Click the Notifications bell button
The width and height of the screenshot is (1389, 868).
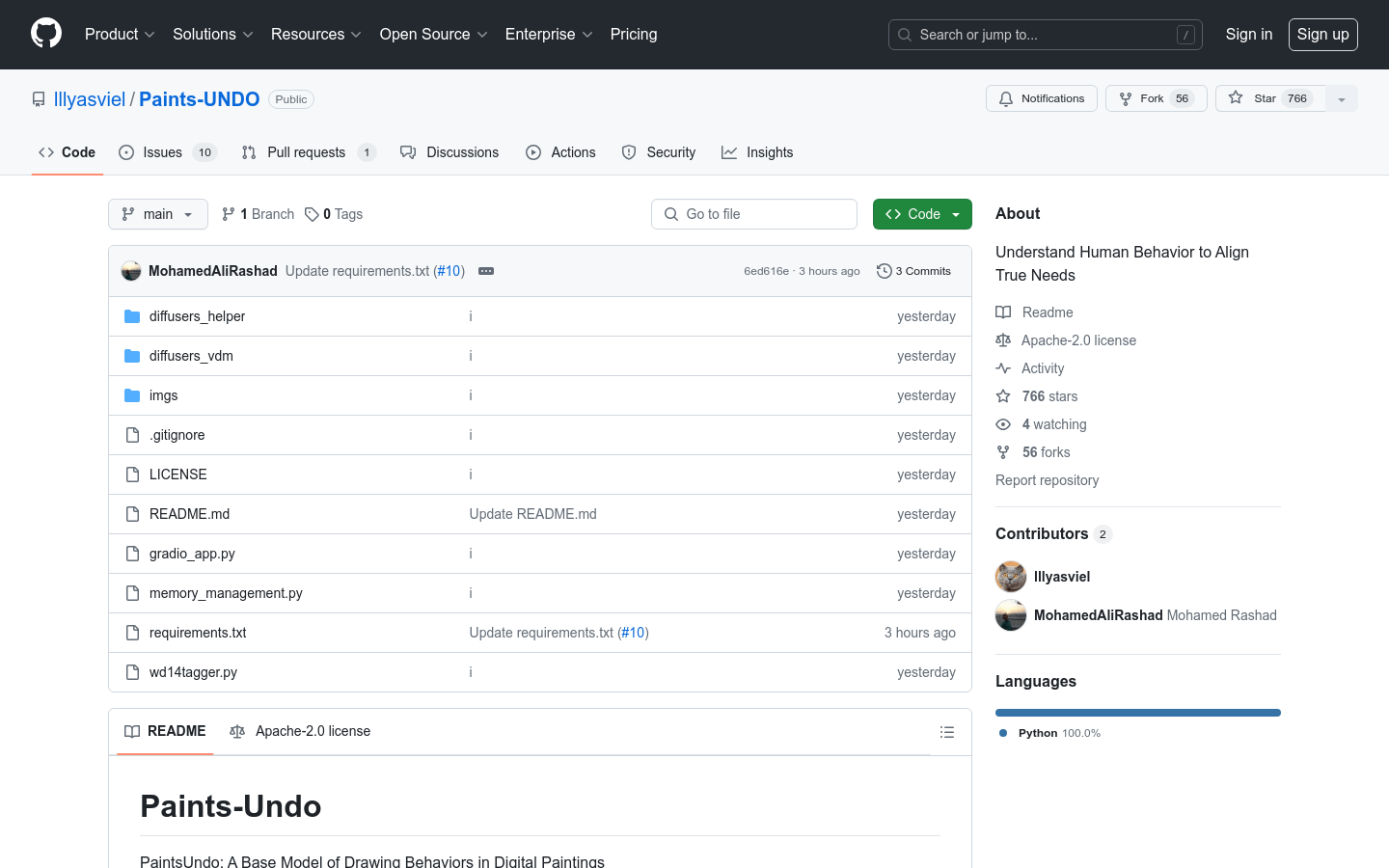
==
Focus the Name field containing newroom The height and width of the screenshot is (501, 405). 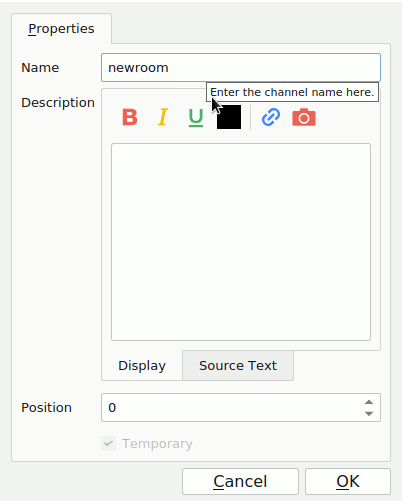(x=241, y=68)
==
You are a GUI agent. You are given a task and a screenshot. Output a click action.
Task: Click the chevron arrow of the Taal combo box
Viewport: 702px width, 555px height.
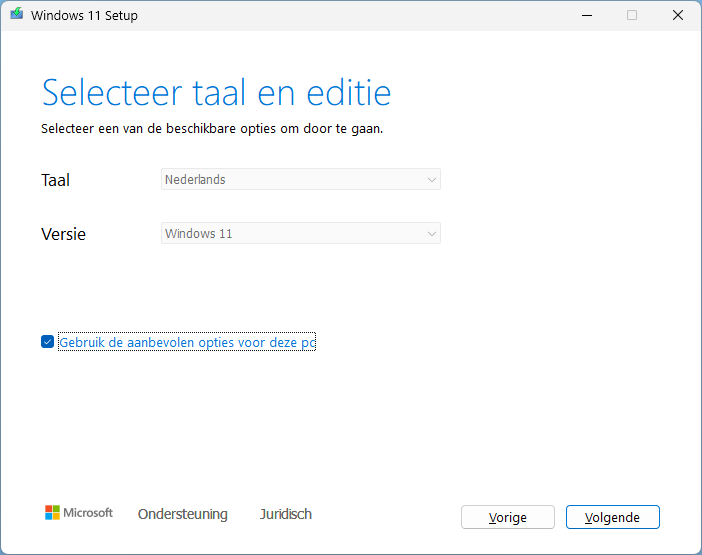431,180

## TASK OBJECTIVE
Starting at the line above that contains "Click the Notifications bell button", write out each line exactly until the line that contains "The width and" has been written, and stop there.

## TASK SOLUTION
Click the Notifications bell button
The width and height of the screenshot is (1389, 868).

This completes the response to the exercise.